Exercise input>
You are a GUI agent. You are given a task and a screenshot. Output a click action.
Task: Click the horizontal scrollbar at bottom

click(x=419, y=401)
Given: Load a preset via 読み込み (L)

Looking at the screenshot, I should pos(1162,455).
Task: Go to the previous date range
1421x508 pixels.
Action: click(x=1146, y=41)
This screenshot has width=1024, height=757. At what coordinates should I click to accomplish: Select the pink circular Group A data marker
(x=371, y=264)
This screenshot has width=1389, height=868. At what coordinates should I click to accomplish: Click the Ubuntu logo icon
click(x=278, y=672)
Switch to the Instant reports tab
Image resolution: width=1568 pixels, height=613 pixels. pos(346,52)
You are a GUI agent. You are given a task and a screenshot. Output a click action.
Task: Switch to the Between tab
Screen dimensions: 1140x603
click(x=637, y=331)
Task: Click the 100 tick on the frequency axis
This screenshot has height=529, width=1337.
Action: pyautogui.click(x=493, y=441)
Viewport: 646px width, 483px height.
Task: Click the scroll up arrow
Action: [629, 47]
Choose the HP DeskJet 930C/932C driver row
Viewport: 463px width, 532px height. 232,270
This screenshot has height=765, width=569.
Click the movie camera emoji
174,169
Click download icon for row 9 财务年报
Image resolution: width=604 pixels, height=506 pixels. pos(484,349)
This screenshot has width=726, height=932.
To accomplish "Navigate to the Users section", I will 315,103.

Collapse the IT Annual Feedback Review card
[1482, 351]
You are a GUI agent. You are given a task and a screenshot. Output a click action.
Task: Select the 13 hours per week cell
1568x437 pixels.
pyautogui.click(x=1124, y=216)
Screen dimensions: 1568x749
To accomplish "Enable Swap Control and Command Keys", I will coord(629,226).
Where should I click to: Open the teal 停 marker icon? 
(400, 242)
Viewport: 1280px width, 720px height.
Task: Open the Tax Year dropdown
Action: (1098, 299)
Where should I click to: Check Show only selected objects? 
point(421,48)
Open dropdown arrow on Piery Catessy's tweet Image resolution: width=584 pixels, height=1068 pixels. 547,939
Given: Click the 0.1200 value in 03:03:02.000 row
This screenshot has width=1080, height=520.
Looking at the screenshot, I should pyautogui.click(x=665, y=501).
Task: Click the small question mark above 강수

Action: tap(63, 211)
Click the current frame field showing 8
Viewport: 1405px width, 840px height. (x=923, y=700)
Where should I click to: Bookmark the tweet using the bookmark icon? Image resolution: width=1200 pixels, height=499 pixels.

Exercise description> Take the lines above from the one containing "Given: Load a preset via 読み込み (L)" to the one containing "This screenshot has width=726, height=932." and retype them exactly, both ends included, with nothing added.

Answer space>
Given: Load a preset via 読み込み (L)

Looking at the screenshot, I should pos(1162,455).
Task: Go to the previous date range
1421x508 pixels.
Action: click(x=1146, y=41)
This screenshot has width=1024, height=757. At what coordinates should I click to accomplish: Select the pink circular Group A data marker
(x=371, y=264)
This screenshot has width=1389, height=868. At what coordinates should I click to accomplish: Click the Ubuntu logo icon
click(x=278, y=672)
Switch to the Instant reports tab
Image resolution: width=1568 pixels, height=613 pixels. pos(346,52)
You are a GUI agent. You are given a task and a screenshot. Output a click action.
Task: Switch to the Between tab
Screen dimensions: 1140x603
click(x=637, y=331)
Task: Click the 100 tick on the frequency axis
This screenshot has height=529, width=1337.
Action: pyautogui.click(x=493, y=441)
Viewport: 646px width, 483px height.
Task: Click the scroll up arrow
Action: [629, 47]
Choose the HP DeskJet 930C/932C driver row
Viewport: 463px width, 532px height. 232,270
This screenshot has height=765, width=569.
Click the movie camera emoji
174,169
Click download icon for row 9 财务年报
Image resolution: width=604 pixels, height=506 pixels. pos(484,349)
This screenshot has width=726, height=932.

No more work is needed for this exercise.